PROBLEM
Please return the listing exactly as it stands, skipping any pictures.

RECORDS FOR PROCESSING
————

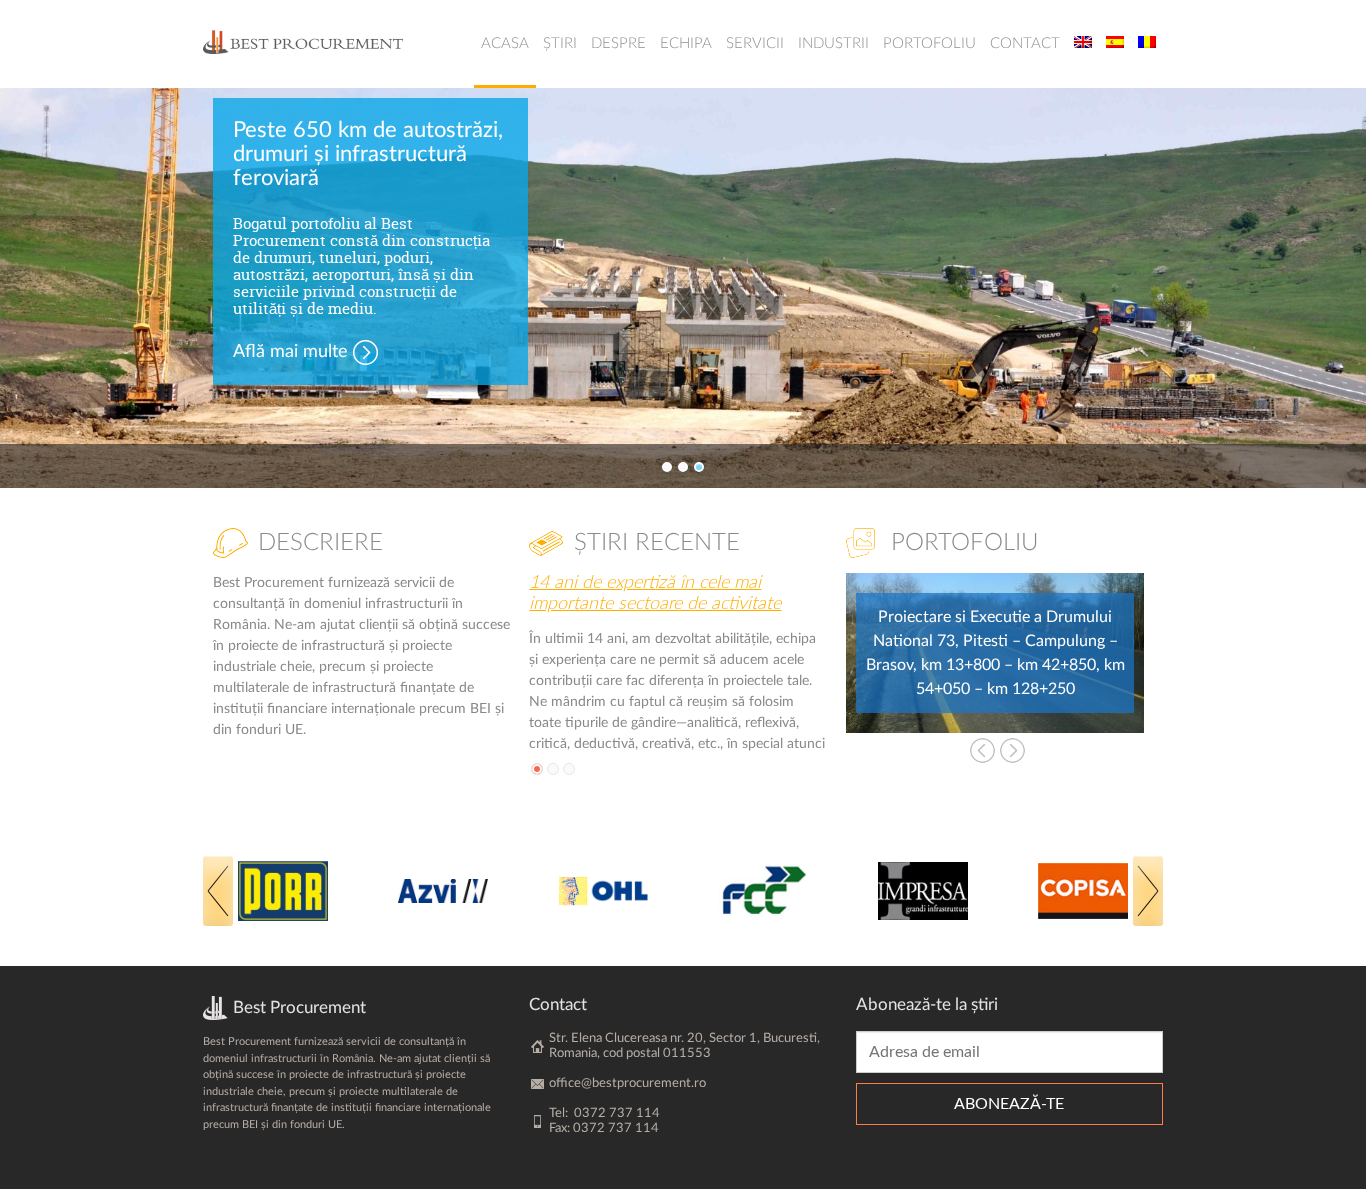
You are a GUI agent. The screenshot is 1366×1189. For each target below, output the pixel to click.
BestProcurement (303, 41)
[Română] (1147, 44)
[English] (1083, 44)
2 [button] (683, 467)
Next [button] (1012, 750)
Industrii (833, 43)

————

WRITTEN RESPONSE
You are a GUI agent. The screenshot is 1366×1189. For each target below, output the pixel to click.
BestProcurement (303, 41)
[Română] (1147, 44)
[English] (1083, 44)
2 [button] (683, 467)
Next [button] (1012, 750)
Industrii (833, 43)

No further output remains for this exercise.